(Goal)
Count the lines of the records that contain the string "pyautogui", matching case exactly, and give only that number.

(Material for this task)
..............................

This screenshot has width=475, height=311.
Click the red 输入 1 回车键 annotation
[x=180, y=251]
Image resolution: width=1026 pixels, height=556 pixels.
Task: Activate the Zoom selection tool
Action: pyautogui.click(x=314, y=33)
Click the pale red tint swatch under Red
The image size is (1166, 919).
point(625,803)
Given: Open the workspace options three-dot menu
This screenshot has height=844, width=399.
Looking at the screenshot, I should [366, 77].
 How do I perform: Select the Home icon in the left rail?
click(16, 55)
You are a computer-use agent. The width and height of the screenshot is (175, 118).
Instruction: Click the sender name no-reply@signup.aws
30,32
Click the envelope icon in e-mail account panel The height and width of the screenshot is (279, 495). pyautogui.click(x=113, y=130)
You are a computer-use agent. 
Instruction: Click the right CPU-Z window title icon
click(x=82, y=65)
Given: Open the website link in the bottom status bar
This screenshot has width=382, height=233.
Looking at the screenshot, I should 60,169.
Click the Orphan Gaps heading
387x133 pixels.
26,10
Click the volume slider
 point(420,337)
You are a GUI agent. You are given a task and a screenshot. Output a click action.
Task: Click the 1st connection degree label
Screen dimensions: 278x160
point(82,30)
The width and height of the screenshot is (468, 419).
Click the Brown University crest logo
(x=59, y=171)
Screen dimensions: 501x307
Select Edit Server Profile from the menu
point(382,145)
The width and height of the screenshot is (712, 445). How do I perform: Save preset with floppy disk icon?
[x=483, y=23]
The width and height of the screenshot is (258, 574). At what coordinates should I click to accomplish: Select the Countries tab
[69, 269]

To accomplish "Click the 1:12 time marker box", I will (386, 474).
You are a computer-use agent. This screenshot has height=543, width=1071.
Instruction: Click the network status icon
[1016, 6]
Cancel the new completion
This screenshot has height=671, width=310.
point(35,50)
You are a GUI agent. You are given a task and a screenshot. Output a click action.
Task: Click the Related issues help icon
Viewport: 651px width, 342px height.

..............................

(Answer for the task)
2